Dataset items:

● ● ●

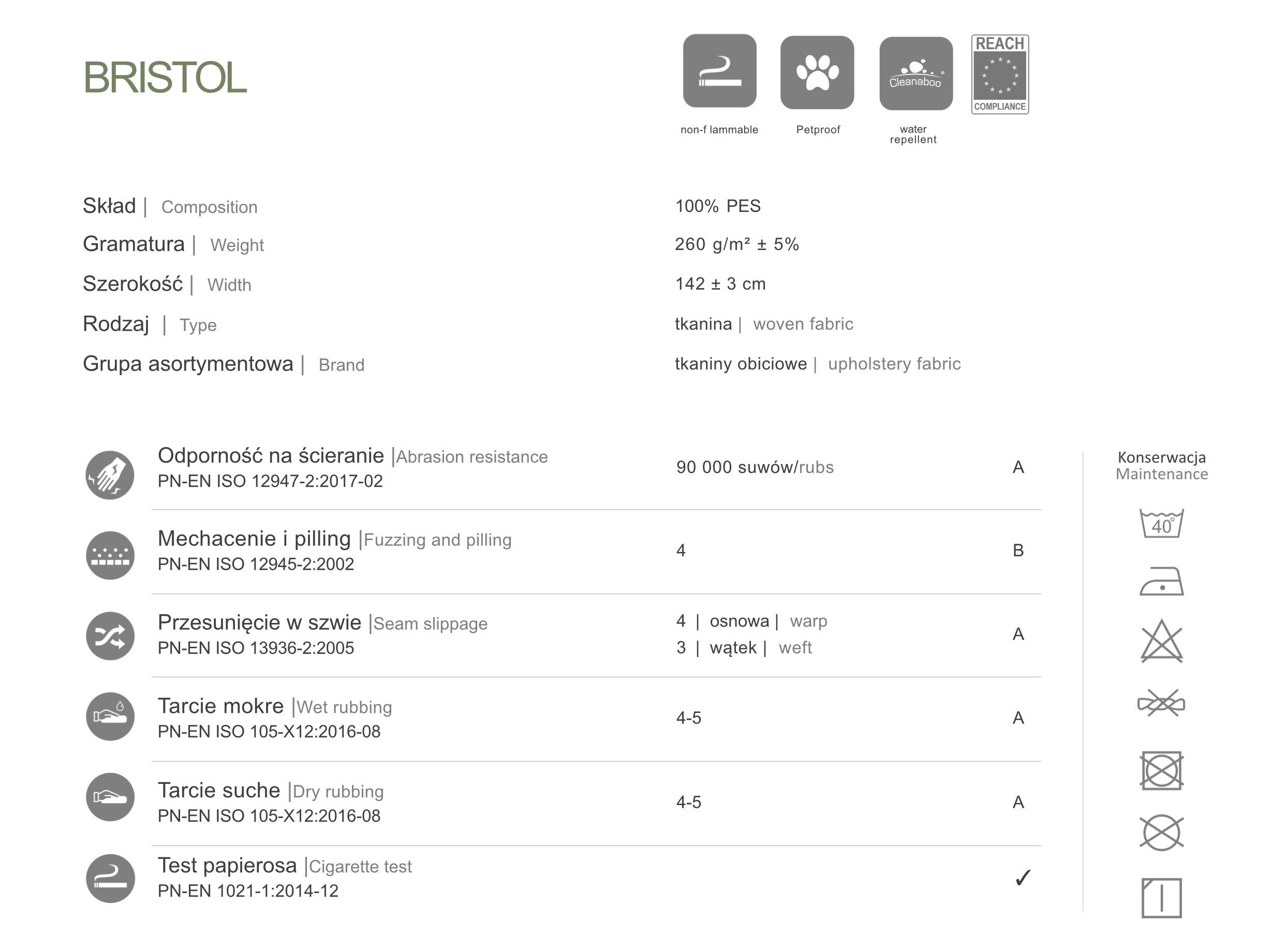
Task: Click the dry rubbing icon
Action: pyautogui.click(x=110, y=797)
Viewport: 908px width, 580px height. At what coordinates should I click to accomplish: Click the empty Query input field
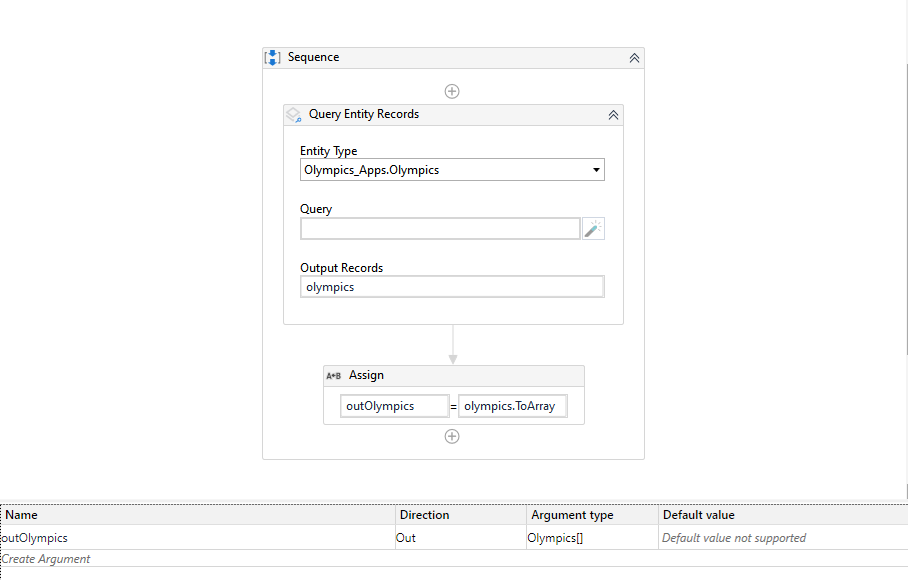click(440, 229)
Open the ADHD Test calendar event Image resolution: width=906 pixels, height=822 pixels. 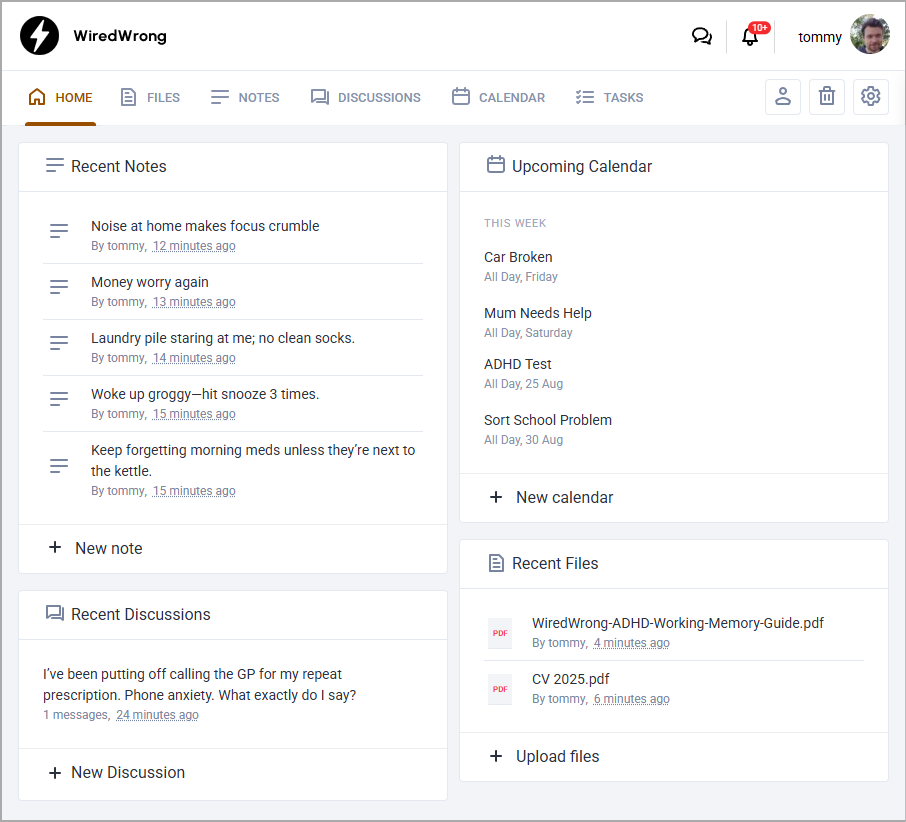[x=518, y=364]
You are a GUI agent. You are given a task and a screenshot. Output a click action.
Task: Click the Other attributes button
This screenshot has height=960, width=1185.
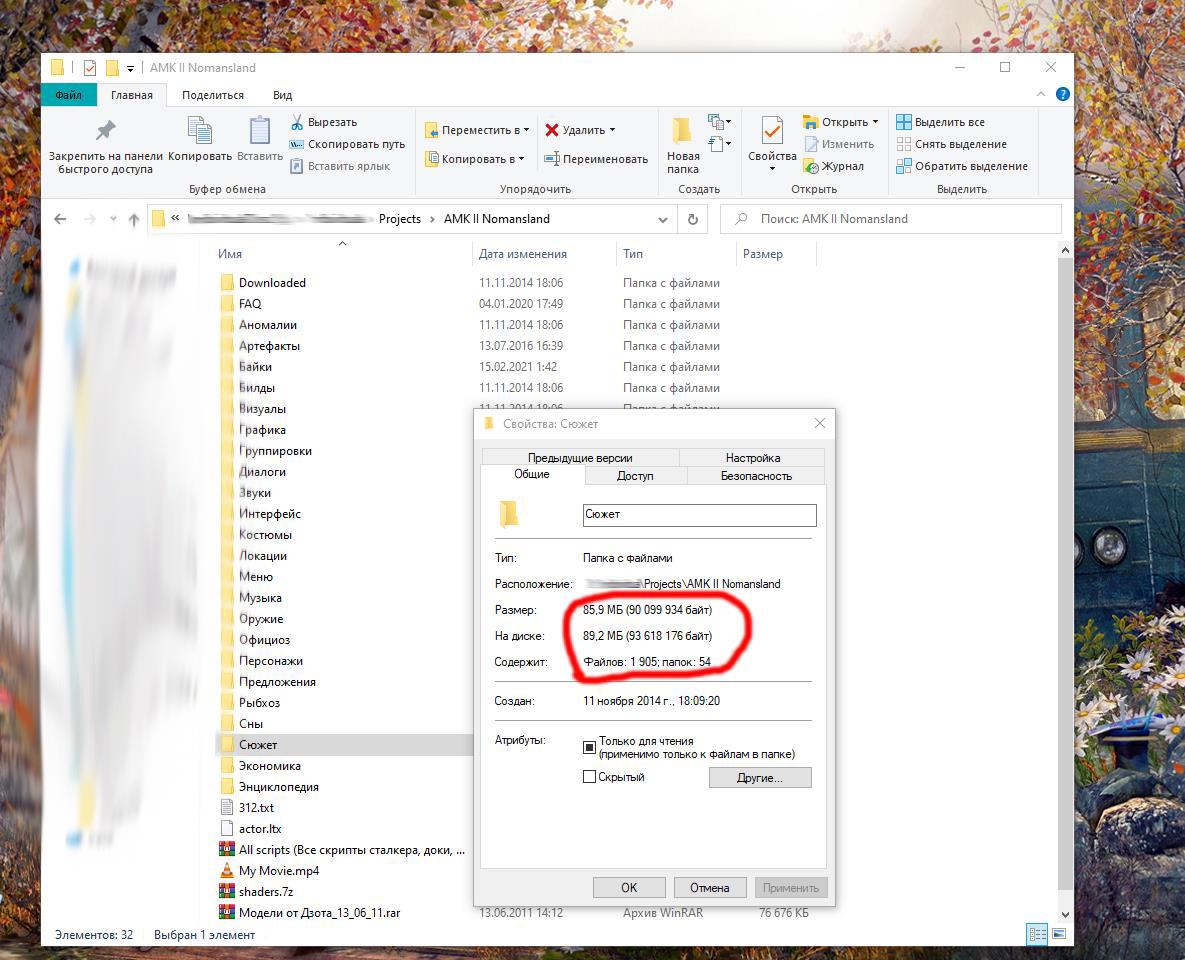(759, 777)
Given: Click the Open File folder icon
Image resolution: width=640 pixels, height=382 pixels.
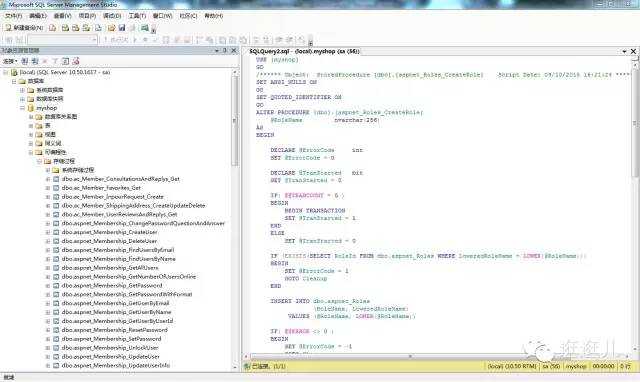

● ● ●

Set down, word for word, only the lines running from the line with "This screenshot has height=960, width=1185." through the final line of the entries above, omitting all pictures.

__Response to the task__
This screenshot has height=960, width=1185.
(759, 777)
Given: Click the Open File folder icon
Image resolution: width=640 pixels, height=382 pixels.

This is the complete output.